Microsoft reports under 2% additional CPU usage and under 10 MB/s additional network bandwidth per DC for typical environments. The sensor reads event log entries in real time and processes LDAP/Kerberos traffic from the network stack. For very high-traffic DCs (supporting tens of thousands of authentications per minute), verify CPU and memory during the first week after deployment. If you see degradation, check the sensor's resource usage in Task Manager and report to Microsoft support -- sensor performance is a known priority and updates are frequent.
Which MDI detections have the highest true positive rate in enterprise environments?
Based on MDI defender community experience, the highest-confidence detections are: Suspected identity theft using Pass-the-Hash (Event code 2017), Suspected DCSync attack (2029), Suspected overpass-the-hash attack (2002), and Malicious request to Data Protection API (2020). These represent direct evidence of credential theft or domain compromise techniques with low false positive rates in domain environments that have auditing properly configured. Reconnaissance-based detections (account enumeration, LDAP scan, SMB enumeration) have higher false positive rates because legitimate tools perform similar queries -- these detections require baselining before treating every alert as malicious.
What is the difference between Microsoft Defender for Identity and Microsoft Defender for Endpoint, and do I need both?

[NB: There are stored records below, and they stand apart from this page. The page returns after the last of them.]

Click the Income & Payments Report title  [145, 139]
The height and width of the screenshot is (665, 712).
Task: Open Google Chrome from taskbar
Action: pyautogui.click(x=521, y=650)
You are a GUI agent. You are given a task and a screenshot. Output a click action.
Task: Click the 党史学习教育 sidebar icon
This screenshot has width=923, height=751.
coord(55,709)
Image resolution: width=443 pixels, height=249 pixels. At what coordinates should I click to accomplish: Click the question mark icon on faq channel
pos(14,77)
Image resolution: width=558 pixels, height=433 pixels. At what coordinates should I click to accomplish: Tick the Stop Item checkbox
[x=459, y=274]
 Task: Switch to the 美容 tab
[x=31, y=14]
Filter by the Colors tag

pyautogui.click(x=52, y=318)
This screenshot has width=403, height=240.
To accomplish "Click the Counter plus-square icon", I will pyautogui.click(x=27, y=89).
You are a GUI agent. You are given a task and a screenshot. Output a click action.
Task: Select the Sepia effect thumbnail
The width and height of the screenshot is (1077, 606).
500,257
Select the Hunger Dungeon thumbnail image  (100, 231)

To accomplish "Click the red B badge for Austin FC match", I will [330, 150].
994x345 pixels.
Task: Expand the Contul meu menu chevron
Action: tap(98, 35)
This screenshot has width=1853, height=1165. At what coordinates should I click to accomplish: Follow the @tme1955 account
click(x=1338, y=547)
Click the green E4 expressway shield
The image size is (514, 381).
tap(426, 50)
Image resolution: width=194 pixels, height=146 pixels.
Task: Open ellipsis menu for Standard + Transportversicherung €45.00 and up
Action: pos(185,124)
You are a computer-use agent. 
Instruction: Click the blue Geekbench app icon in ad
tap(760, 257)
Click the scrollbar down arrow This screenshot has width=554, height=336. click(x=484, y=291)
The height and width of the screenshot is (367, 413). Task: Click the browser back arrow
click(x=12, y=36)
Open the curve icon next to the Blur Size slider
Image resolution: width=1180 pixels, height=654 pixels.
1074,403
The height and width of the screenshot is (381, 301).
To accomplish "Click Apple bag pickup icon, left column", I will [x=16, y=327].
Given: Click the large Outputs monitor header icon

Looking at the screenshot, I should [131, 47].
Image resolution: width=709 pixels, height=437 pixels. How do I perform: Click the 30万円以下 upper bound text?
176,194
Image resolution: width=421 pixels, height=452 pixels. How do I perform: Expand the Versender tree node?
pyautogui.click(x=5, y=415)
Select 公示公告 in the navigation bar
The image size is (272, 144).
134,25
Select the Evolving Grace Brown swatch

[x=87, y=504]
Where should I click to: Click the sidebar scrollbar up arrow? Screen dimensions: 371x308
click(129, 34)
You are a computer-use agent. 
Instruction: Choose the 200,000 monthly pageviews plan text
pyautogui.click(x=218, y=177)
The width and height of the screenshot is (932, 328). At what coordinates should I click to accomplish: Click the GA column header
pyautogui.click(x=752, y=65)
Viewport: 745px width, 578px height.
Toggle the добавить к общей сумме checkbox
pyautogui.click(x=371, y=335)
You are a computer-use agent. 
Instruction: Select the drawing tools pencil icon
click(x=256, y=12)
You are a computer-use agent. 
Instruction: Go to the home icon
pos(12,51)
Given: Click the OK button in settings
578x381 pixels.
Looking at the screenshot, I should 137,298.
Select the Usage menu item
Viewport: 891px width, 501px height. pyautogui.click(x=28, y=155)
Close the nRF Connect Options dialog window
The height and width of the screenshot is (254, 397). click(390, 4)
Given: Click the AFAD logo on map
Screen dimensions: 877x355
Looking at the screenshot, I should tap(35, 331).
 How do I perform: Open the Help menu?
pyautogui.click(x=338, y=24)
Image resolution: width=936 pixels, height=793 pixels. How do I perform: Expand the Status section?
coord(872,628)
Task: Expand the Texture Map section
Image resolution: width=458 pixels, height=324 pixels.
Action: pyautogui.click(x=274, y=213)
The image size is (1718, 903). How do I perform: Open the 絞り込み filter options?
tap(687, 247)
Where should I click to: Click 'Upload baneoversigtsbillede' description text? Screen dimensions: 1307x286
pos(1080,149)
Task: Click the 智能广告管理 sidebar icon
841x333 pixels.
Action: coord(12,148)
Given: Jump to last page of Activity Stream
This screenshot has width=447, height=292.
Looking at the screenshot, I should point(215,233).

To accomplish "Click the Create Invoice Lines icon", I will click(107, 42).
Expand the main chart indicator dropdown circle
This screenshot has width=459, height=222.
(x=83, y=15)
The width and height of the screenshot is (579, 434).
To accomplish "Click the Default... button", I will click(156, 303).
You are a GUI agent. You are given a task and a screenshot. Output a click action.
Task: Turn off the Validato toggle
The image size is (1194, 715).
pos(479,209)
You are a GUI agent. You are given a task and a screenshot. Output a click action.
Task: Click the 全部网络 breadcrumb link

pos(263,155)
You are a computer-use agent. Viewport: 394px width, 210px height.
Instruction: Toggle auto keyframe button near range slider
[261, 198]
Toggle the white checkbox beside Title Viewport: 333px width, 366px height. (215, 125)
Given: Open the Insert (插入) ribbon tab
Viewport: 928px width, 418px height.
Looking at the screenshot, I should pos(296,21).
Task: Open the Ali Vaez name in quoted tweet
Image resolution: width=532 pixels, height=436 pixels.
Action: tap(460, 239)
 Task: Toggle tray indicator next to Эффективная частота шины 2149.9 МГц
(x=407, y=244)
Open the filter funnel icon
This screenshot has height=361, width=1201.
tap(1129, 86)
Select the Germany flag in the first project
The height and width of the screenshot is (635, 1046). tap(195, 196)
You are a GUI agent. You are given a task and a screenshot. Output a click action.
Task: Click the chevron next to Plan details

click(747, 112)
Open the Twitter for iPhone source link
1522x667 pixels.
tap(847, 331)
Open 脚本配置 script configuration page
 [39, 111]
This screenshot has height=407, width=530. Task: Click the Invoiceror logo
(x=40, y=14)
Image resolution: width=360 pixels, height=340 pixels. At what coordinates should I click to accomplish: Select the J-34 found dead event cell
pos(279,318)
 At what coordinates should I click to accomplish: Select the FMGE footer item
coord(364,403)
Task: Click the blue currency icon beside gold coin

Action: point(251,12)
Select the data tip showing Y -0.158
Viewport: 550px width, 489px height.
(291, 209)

MDI is an identity-focused threat detection tool that ingests Active Directory authentication telemetry (Kerberos, NTLM, LDAP events) from domain controllers and uses it to detect identity-based attacks: Pass-the-Hash, Kerberoasting, DCSync, Golden Ticket, LDAP reconnaissance, and lateral movement patterns. It has no endpoint agent -- it monitors the domain controller traffic to understand what users are doing across the domain. MDE (Microsoft Defender for Endpoint) is an endpoint-focused EDR that monitors processes, files, network connections, and registry activity on individual machines, providing behavioral detection and response capabilities on each enrolled device. They complement each other: MDI sees domain-level authentication patterns that MDE cannot see from individual endpoints, while MDE sees endpoint-level process and file activity that MDI cannot see. In the Microsoft 365 Defender portal, incidents correlate detections from both: an MDI Pass-the-Hash alert links to the MDE process events on the compromised endpoint that generated the credential theft. For comprehensive defense, both are recommended; if forced to choose one, MDE provides broader coverage across more attack techniques.